Rewrite the items below, changing each "GUI agent" to "screen assistant" and keeping everything else the same.

⟨

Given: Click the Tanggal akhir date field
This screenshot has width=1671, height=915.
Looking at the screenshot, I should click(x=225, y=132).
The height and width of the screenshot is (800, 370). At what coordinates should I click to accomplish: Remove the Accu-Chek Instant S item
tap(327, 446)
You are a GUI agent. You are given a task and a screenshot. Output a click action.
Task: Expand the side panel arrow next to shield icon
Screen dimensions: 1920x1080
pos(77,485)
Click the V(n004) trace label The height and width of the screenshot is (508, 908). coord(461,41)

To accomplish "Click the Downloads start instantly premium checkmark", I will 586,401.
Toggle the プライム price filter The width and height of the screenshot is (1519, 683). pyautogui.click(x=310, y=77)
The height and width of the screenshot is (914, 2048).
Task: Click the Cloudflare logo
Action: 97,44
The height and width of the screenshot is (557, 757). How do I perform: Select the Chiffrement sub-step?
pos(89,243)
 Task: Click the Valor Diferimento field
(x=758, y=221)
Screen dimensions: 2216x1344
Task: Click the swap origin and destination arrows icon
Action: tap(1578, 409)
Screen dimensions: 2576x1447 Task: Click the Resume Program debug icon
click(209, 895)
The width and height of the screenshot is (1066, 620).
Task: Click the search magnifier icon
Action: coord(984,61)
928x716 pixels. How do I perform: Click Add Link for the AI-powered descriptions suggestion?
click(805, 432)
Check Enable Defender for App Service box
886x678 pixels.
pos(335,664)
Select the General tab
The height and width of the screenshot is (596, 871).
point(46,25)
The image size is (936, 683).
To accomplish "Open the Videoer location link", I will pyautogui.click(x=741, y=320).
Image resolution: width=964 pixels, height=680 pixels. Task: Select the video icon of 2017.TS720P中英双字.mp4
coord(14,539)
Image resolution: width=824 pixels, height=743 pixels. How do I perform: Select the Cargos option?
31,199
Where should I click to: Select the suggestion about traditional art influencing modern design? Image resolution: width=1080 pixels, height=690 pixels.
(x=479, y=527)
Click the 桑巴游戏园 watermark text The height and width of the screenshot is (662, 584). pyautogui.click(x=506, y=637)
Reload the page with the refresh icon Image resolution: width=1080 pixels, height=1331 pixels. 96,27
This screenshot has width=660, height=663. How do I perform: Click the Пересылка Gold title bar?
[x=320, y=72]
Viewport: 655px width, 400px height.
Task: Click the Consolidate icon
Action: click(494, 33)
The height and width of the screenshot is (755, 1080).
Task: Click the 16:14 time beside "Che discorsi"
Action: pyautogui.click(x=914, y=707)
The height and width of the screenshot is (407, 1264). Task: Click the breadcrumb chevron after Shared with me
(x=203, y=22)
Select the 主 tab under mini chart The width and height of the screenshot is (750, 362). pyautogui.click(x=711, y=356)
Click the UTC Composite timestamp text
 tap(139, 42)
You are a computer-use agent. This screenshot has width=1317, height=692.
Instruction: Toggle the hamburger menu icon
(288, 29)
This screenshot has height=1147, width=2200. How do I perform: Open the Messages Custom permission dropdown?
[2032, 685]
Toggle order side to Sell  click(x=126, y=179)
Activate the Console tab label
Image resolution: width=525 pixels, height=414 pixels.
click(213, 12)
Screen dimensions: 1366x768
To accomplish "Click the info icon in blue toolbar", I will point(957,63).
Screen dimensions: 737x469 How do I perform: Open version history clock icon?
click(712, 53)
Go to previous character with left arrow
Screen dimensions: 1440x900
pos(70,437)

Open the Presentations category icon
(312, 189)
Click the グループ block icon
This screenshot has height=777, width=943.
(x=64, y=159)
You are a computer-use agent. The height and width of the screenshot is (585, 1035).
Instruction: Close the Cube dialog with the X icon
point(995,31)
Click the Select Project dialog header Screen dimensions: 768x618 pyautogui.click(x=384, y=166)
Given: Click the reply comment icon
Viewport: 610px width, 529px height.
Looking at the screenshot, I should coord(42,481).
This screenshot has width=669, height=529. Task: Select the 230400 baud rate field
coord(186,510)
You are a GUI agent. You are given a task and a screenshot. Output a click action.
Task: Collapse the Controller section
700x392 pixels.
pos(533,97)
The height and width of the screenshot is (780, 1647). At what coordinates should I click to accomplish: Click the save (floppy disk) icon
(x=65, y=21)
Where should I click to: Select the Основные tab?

⟩

# Task output:
Given: Click the Tanggal akhir date field
This screenshot has width=1671, height=915.
Looking at the screenshot, I should click(x=225, y=132).
The height and width of the screenshot is (800, 370). At what coordinates should I click to accomplish: Remove the Accu-Chek Instant S item
tap(327, 446)
You are a screen assistant. You are given a task and a screenshot. Output a click action.
Task: Expand the side panel arrow next to shield icon
Screen dimensions: 1920x1080
pos(77,485)
Click the V(n004) trace label The height and width of the screenshot is (508, 908). coord(461,41)

To accomplish "Click the Downloads start instantly premium checkmark", I will 586,401.
Toggle the プライム price filter The width and height of the screenshot is (1519, 683). pyautogui.click(x=310, y=77)
The height and width of the screenshot is (914, 2048).
Task: Click the Cloudflare logo
Action: 97,44
The height and width of the screenshot is (557, 757). How do I perform: Select the Chiffrement sub-step?
pos(89,243)
 Task: Click the Valor Diferimento field
(x=758, y=221)
Screen dimensions: 2216x1344
Task: Click the swap origin and destination arrows icon
Action: tap(1578, 409)
Screen dimensions: 2576x1447 Task: Click the Resume Program debug icon
click(209, 895)
The width and height of the screenshot is (1066, 620).
Task: Click the search magnifier icon
Action: coord(984,61)
928x716 pixels. How do I perform: Click Add Link for the AI-powered descriptions suggestion?
click(805, 432)
Check Enable Defender for App Service box
886x678 pixels.
pos(335,664)
Select the General tab
The height and width of the screenshot is (596, 871).
point(46,25)
The image size is (936, 683).
To accomplish "Open the Videoer location link", I will pyautogui.click(x=741, y=320).
Image resolution: width=964 pixels, height=680 pixels. Task: Select the video icon of 2017.TS720P中英双字.mp4
coord(14,539)
Image resolution: width=824 pixels, height=743 pixels. How do I perform: Select the Cargos option?
31,199
Where should I click to: Select the suggestion about traditional art influencing modern design? Image resolution: width=1080 pixels, height=690 pixels.
(x=479, y=527)
Click the 桑巴游戏园 watermark text The height and width of the screenshot is (662, 584). pyautogui.click(x=506, y=637)
Reload the page with the refresh icon Image resolution: width=1080 pixels, height=1331 pixels. 96,27
This screenshot has width=660, height=663. How do I perform: Click the Пересылка Gold title bar?
[x=320, y=72]
Viewport: 655px width, 400px height.
Task: Click the Consolidate icon
Action: click(494, 33)
The height and width of the screenshot is (755, 1080).
Task: Click the 16:14 time beside "Che discorsi"
Action: pyautogui.click(x=914, y=707)
The height and width of the screenshot is (407, 1264). Task: Click the breadcrumb chevron after Shared with me
(x=203, y=22)
Select the 主 tab under mini chart The width and height of the screenshot is (750, 362). pyautogui.click(x=711, y=356)
Click the UTC Composite timestamp text
 tap(139, 42)
You are a computer-use agent. This screenshot has width=1317, height=692.
Instruction: Toggle the hamburger menu icon
(288, 29)
This screenshot has height=1147, width=2200. How do I perform: Open the Messages Custom permission dropdown?
[2032, 685]
Toggle order side to Sell  click(x=126, y=179)
Activate the Console tab label
Image resolution: width=525 pixels, height=414 pixels.
click(213, 12)
Screen dimensions: 1366x768
To accomplish "Click the info icon in blue toolbar", I will point(957,63).
Screen dimensions: 737x469 How do I perform: Open version history clock icon?
click(712, 53)
Go to previous character with left arrow
Screen dimensions: 1440x900
pos(70,437)

Open the Presentations category icon
(312, 189)
Click the グループ block icon
This screenshot has height=777, width=943.
(x=64, y=159)
You are a computer-use agent. The height and width of the screenshot is (585, 1035).
Instruction: Close the Cube dialog with the X icon
point(995,31)
Click the Select Project dialog header Screen dimensions: 768x618 pyautogui.click(x=384, y=166)
Given: Click the reply comment icon
Viewport: 610px width, 529px height.
Looking at the screenshot, I should coord(42,481).
This screenshot has width=669, height=529. Task: Select the 230400 baud rate field
coord(186,510)
You are a screen assistant. You are given a task and a screenshot. Output a click action.
Task: Collapse the Controller section
700x392 pixels.
pos(533,97)
The height and width of the screenshot is (780, 1647). At what coordinates should I click to accomplish: Click the save (floppy disk) icon
(x=65, y=21)
Where should I click to: Select the Основные tab?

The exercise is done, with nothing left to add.